[Start of section]

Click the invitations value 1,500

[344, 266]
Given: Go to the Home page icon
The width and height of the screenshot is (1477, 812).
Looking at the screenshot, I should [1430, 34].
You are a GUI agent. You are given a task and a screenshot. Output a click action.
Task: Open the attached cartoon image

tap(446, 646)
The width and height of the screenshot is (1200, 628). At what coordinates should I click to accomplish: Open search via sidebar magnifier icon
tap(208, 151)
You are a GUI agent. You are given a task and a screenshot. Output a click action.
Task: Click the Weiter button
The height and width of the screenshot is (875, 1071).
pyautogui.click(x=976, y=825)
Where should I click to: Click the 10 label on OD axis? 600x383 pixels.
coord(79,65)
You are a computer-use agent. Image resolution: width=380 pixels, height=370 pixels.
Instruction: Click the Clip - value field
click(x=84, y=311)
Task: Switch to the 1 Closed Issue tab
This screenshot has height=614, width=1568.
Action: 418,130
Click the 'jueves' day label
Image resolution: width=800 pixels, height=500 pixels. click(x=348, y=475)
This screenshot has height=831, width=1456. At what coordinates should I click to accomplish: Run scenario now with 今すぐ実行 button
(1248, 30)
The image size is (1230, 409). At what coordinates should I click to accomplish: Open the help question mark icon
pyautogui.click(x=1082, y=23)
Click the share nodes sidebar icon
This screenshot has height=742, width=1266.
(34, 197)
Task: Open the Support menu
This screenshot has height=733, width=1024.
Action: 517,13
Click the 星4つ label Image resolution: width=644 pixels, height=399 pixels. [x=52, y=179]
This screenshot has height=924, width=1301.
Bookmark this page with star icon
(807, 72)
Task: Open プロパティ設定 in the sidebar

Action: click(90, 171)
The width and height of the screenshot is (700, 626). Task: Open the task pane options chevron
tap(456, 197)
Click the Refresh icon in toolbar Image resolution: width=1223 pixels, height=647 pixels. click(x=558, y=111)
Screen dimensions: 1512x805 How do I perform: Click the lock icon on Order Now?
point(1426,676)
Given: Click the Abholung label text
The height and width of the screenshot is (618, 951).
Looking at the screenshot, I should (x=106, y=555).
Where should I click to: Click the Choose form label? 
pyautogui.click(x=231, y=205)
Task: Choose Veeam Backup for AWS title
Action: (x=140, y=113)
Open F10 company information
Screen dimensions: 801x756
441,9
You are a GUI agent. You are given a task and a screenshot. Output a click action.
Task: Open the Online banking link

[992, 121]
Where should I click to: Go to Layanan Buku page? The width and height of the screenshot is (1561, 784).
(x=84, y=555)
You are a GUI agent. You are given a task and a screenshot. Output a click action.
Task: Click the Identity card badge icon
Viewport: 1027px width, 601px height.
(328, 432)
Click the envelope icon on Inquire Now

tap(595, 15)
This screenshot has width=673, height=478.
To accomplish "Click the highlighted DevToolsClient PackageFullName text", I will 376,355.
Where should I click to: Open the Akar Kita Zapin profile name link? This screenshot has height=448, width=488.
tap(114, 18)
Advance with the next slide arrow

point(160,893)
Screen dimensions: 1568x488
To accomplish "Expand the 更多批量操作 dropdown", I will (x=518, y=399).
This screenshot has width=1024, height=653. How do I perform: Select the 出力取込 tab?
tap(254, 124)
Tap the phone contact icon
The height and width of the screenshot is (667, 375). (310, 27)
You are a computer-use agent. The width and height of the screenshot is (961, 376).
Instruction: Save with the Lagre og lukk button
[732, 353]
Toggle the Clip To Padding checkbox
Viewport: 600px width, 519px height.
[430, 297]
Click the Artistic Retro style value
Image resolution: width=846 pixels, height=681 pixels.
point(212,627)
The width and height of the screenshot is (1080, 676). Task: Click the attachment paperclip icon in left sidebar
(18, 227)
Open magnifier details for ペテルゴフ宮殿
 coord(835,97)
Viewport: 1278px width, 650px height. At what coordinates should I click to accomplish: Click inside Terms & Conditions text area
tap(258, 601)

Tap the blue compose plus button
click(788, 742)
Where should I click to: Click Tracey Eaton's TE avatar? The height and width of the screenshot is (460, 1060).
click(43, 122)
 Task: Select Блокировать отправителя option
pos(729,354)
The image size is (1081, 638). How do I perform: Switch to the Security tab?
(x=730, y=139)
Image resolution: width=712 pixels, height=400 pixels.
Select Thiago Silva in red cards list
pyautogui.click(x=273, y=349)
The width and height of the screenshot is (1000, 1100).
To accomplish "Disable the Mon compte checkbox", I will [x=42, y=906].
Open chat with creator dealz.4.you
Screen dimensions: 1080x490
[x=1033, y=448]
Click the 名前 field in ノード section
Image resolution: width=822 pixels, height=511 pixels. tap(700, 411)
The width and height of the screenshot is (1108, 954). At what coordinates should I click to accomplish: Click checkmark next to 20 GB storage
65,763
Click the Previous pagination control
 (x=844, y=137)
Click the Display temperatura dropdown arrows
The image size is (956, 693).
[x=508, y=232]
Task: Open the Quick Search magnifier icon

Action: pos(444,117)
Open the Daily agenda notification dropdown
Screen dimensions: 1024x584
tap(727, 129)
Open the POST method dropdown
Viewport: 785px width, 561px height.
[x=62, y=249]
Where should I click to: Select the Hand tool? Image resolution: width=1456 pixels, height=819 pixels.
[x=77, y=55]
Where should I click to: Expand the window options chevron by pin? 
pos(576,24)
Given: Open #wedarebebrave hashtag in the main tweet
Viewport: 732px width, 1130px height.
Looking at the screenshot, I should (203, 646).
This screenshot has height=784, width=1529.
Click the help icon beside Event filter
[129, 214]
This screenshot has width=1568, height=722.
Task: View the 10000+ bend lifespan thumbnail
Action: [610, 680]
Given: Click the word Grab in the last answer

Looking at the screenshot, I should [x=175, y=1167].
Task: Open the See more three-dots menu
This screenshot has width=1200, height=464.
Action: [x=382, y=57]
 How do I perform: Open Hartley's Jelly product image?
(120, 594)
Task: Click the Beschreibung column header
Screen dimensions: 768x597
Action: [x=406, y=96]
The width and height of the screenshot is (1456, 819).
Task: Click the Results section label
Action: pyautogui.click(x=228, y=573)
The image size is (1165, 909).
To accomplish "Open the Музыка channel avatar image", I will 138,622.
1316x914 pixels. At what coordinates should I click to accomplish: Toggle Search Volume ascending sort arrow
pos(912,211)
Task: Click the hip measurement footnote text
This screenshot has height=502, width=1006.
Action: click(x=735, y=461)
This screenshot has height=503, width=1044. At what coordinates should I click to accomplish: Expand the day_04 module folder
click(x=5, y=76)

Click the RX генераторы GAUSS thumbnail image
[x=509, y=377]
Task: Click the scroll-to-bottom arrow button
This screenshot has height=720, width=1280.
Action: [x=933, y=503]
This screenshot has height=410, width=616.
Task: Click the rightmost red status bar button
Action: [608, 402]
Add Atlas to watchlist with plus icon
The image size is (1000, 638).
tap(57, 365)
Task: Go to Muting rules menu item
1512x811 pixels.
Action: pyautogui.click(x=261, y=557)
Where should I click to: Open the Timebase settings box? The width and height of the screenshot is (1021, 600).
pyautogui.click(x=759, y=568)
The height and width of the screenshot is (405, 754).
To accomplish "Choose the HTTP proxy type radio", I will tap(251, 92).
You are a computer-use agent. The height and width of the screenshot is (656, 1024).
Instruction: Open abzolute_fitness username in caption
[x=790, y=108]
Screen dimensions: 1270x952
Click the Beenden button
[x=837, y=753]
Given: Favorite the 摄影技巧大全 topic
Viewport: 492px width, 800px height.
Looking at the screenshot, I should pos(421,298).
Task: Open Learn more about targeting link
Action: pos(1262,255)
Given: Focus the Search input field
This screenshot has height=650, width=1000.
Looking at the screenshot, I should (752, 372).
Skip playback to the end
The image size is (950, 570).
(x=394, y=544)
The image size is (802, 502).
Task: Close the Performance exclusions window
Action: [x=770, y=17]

[End of section]

Work instruction:
Transcribe the entries exactly.

Task result:
Click the invitations value 1,500

[344, 266]
Given: Go to the Home page icon
The width and height of the screenshot is (1477, 812).
Looking at the screenshot, I should [1430, 34].
You are a GUI agent. You are given a task and a screenshot. Output a click action.
Task: Open the attached cartoon image

tap(446, 646)
The width and height of the screenshot is (1200, 628). At what coordinates should I click to accomplish: Open search via sidebar magnifier icon
tap(208, 151)
You are a GUI agent. You are given a task and a screenshot. Output a click action.
Task: Click the Weiter button
The height and width of the screenshot is (875, 1071).
pyautogui.click(x=976, y=825)
Where should I click to: Click the 10 label on OD axis? 600x383 pixels.
coord(79,65)
You are a computer-use agent. Image resolution: width=380 pixels, height=370 pixels.
Instruction: Click the Clip - value field
click(x=84, y=311)
Task: Switch to the 1 Closed Issue tab
This screenshot has height=614, width=1568.
Action: 418,130
Click the 'jueves' day label
Image resolution: width=800 pixels, height=500 pixels. click(x=348, y=475)
This screenshot has height=831, width=1456. At what coordinates should I click to accomplish: Run scenario now with 今すぐ実行 button
(1248, 30)
The image size is (1230, 409). At what coordinates should I click to accomplish: Open the help question mark icon
pyautogui.click(x=1082, y=23)
Click the share nodes sidebar icon
This screenshot has height=742, width=1266.
(34, 197)
Task: Open the Support menu
This screenshot has height=733, width=1024.
Action: 517,13
Click the 星4つ label Image resolution: width=644 pixels, height=399 pixels. [x=52, y=179]
This screenshot has height=924, width=1301.
Bookmark this page with star icon
(807, 72)
Task: Open プロパティ設定 in the sidebar

Action: click(90, 171)
The width and height of the screenshot is (700, 626). Task: Open the task pane options chevron
tap(456, 197)
Click the Refresh icon in toolbar Image resolution: width=1223 pixels, height=647 pixels. click(x=558, y=111)
Screen dimensions: 1512x805 How do I perform: Click the lock icon on Order Now?
point(1426,676)
Given: Click the Abholung label text
The height and width of the screenshot is (618, 951).
Looking at the screenshot, I should (x=106, y=555).
Where should I click to: Click the Choose form label? 
pyautogui.click(x=231, y=205)
Task: Choose Veeam Backup for AWS title
Action: (x=140, y=113)
Open F10 company information
Screen dimensions: 801x756
441,9
You are a GUI agent. You are given a task and a screenshot. Output a click action.
Task: Open the Online banking link

[992, 121]
Where should I click to: Go to Layanan Buku page? The width and height of the screenshot is (1561, 784).
(x=84, y=555)
You are a GUI agent. You are given a task and a screenshot. Output a click action.
Task: Click the Identity card badge icon
Viewport: 1027px width, 601px height.
(328, 432)
Click the envelope icon on Inquire Now

tap(595, 15)
This screenshot has width=673, height=478.
To accomplish "Click the highlighted DevToolsClient PackageFullName text", I will 376,355.
Where should I click to: Open the Akar Kita Zapin profile name link? This screenshot has height=448, width=488.
tap(114, 18)
Advance with the next slide arrow

point(160,893)
Screen dimensions: 1568x488
To accomplish "Expand the 更多批量操作 dropdown", I will (x=518, y=399).
This screenshot has width=1024, height=653. How do I perform: Select the 出力取込 tab?
tap(254, 124)
Tap the phone contact icon
The height and width of the screenshot is (667, 375). (310, 27)
You are a computer-use agent. The width and height of the screenshot is (961, 376).
Instruction: Save with the Lagre og lukk button
[732, 353]
Toggle the Clip To Padding checkbox
Viewport: 600px width, 519px height.
[430, 297]
Click the Artistic Retro style value
Image resolution: width=846 pixels, height=681 pixels.
point(212,627)
The width and height of the screenshot is (1080, 676). Task: Click the attachment paperclip icon in left sidebar
(18, 227)
Open magnifier details for ペテルゴフ宮殿
 coord(835,97)
Viewport: 1278px width, 650px height. At what coordinates should I click to accomplish: Click inside Terms & Conditions text area
tap(258, 601)

Tap the blue compose plus button
click(788, 742)
Where should I click to: Click Tracey Eaton's TE avatar? The height and width of the screenshot is (460, 1060).
click(43, 122)
 Task: Select Блокировать отправителя option
pos(729,354)
The image size is (1081, 638). How do I perform: Switch to the Security tab?
(x=730, y=139)
Image resolution: width=712 pixels, height=400 pixels.
Select Thiago Silva in red cards list
pyautogui.click(x=273, y=349)
The width and height of the screenshot is (1000, 1100).
To accomplish "Disable the Mon compte checkbox", I will [x=42, y=906].
Open chat with creator dealz.4.you
Screen dimensions: 1080x490
[x=1033, y=448]
Click the 名前 field in ノード section
Image resolution: width=822 pixels, height=511 pixels. tap(700, 411)
The width and height of the screenshot is (1108, 954). At what coordinates should I click to accomplish: Click checkmark next to 20 GB storage
65,763
Click the Previous pagination control
 (x=844, y=137)
Click the Display temperatura dropdown arrows
The image size is (956, 693).
[x=508, y=232]
Task: Open the Quick Search magnifier icon

Action: pos(444,117)
Open the Daily agenda notification dropdown
Screen dimensions: 1024x584
tap(727, 129)
Open the POST method dropdown
Viewport: 785px width, 561px height.
[x=62, y=249]
Where should I click to: Select the Hand tool? Image resolution: width=1456 pixels, height=819 pixels.
[x=77, y=55]
Where should I click to: Expand the window options chevron by pin? 
pos(576,24)
Given: Open #wedarebebrave hashtag in the main tweet
Viewport: 732px width, 1130px height.
Looking at the screenshot, I should (203, 646).
This screenshot has height=784, width=1529.
Click the help icon beside Event filter
[129, 214]
This screenshot has width=1568, height=722.
Task: View the 10000+ bend lifespan thumbnail
Action: [610, 680]
Given: Click the word Grab in the last answer

Looking at the screenshot, I should [x=175, y=1167].
Task: Open the See more three-dots menu
This screenshot has width=1200, height=464.
Action: [x=382, y=57]
 How do I perform: Open Hartley's Jelly product image?
(120, 594)
Task: Click the Beschreibung column header
Screen dimensions: 768x597
Action: [x=406, y=96]
The width and height of the screenshot is (1456, 819).
Task: Click the Results section label
Action: pyautogui.click(x=228, y=573)
The image size is (1165, 909).
To accomplish "Open the Музыка channel avatar image", I will 138,622.
1316x914 pixels. At what coordinates should I click to accomplish: Toggle Search Volume ascending sort arrow
pos(912,211)
Task: Click the hip measurement footnote text
This screenshot has height=502, width=1006.
Action: click(x=735, y=461)
This screenshot has height=503, width=1044. At what coordinates should I click to accomplish: Expand the day_04 module folder
click(x=5, y=76)

Click the RX генераторы GAUSS thumbnail image
[x=509, y=377]
Task: Click the scroll-to-bottom arrow button
This screenshot has height=720, width=1280.
Action: [x=933, y=503]
This screenshot has height=410, width=616.
Task: Click the rightmost red status bar button
Action: [608, 402]
Add Atlas to watchlist with plus icon
The image size is (1000, 638).
tap(57, 365)
Task: Go to Muting rules menu item
1512x811 pixels.
Action: pyautogui.click(x=261, y=557)
Where should I click to: Open the Timebase settings box? The width and height of the screenshot is (1021, 600).
pyautogui.click(x=759, y=568)
The height and width of the screenshot is (405, 754).
To accomplish "Choose the HTTP proxy type radio", I will tap(251, 92).
You are a computer-use agent. The height and width of the screenshot is (656, 1024).
Instruction: Open abzolute_fitness username in caption
[x=790, y=108]
Screen dimensions: 1270x952
Click the Beenden button
[x=837, y=753]
Given: Favorite the 摄影技巧大全 topic
Viewport: 492px width, 800px height.
Looking at the screenshot, I should pos(421,298).
Task: Open Learn more about targeting link
Action: pos(1262,255)
Given: Focus the Search input field
This screenshot has height=650, width=1000.
Looking at the screenshot, I should (752, 372).
Skip playback to the end
The image size is (950, 570).
(x=394, y=544)
The image size is (802, 502).
Task: Close the Performance exclusions window
Action: [x=770, y=17]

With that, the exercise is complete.